La focaccia delle feste arriva in tavola con una crosta dorata e lucida di olio, screpolata da fossette profonde e generose. Il colore è un giallo ambrato uniforme, quasi trasparente dove l'olio brilla più intenso. Lo spessore è generoso, non sottile: circa un centimetro e mezzo, che la rende morbida al tatto e al morso. Sulla superficie riconoscete il rosmarino fresco sparso in modo irregolare e il sale grosso che scintilla. La pezzatura è quella classica: un rettangolo o un quadrato, a volte tagliato a strisce, impiattato su un piatto di legno o di ceramica bianca, con il profumo che sale subito dal pane ancora tiepido.
Gusto
Il gusto è delicato ma penetrante: l'olio d'oliva è il protagonista, legato alla morbidezza dell'impasto fatto con pochissimo sale. Il rosmarino dona una nota erbacea che non copre il pane, ma lo accompagna. La croccantezza della superficie contrasta con la morbidezza interna, che si spappa quasi in bocca.

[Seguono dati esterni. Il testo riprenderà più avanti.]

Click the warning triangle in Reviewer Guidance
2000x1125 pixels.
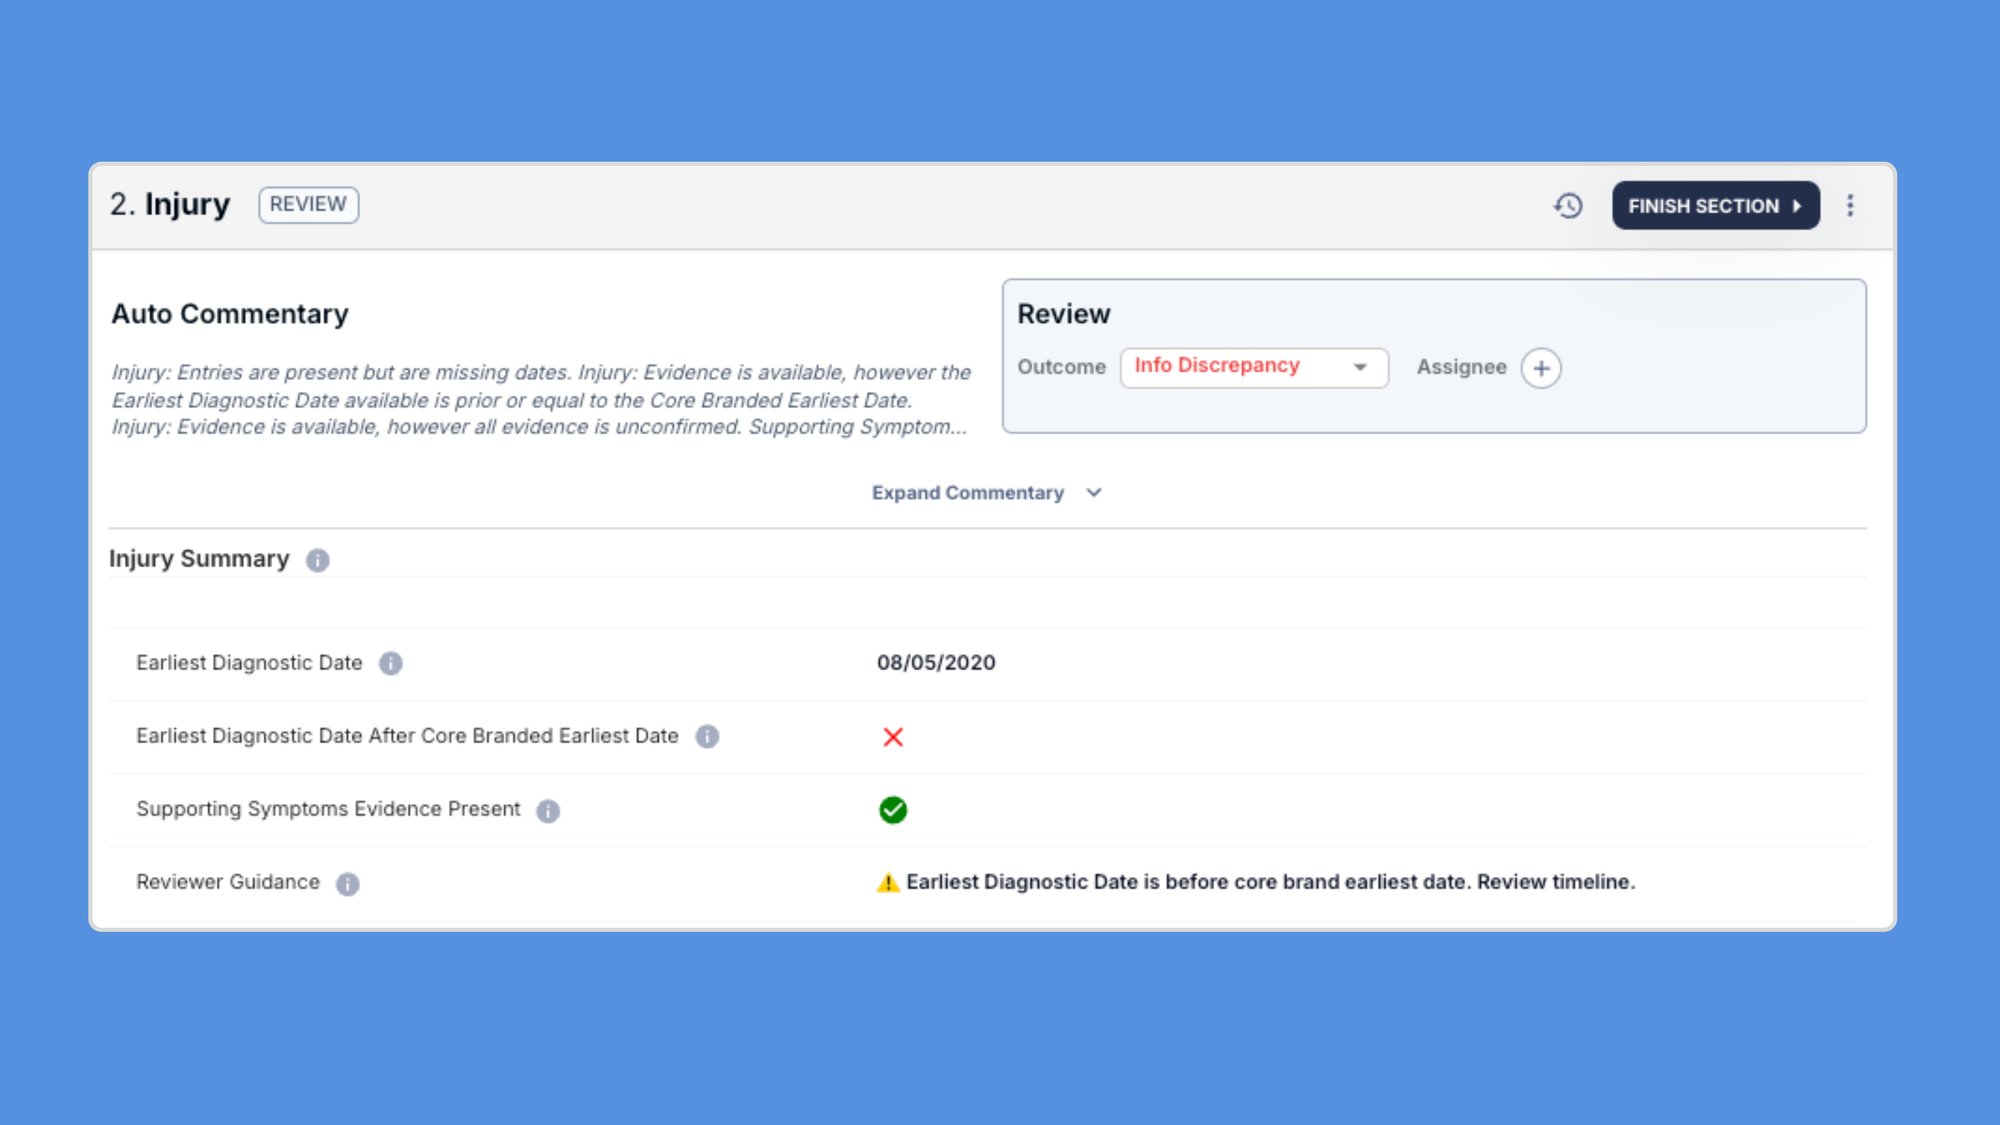point(886,882)
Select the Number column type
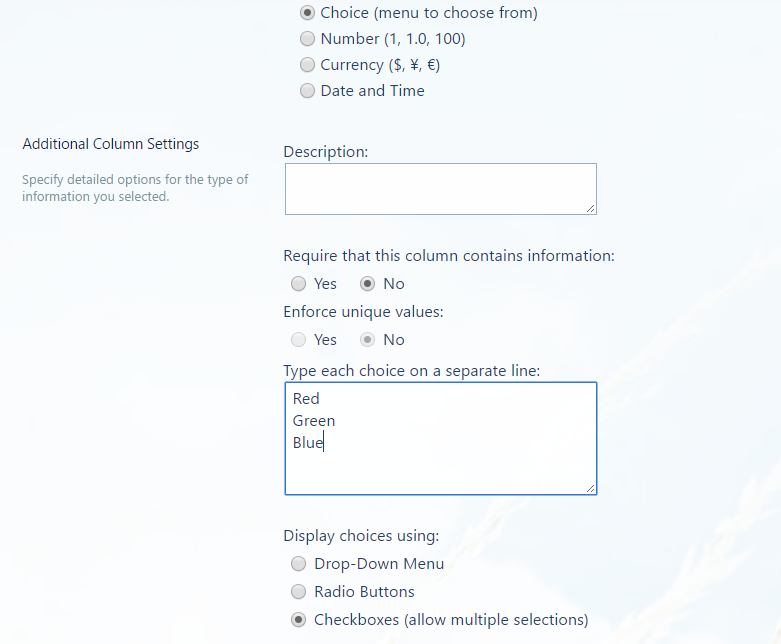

Si mangia semplice, durante le festività, a colazione con un caffè, oppure nel pomeriggio con un formaggio stagionato o una fetta di prosciutto crudo.
Benessere
- La farina di grano tenero fornisce carboidrati complessi e un moderato apporto di proteine vegetali, circa 9 grammi ogni 100 grammi di focaccia finita.
- L'olio d'oliva apporta grassi monoinsaturi, che supportano la salute cardiovascolare. Il rosmarino contiene polifenoli con proprietà antiossidanti.
- È un alimento saziante ma non pesante: la lunga fermentazione rende il glutine più digeribile e l'amido più accessibile al nostro metabolismo.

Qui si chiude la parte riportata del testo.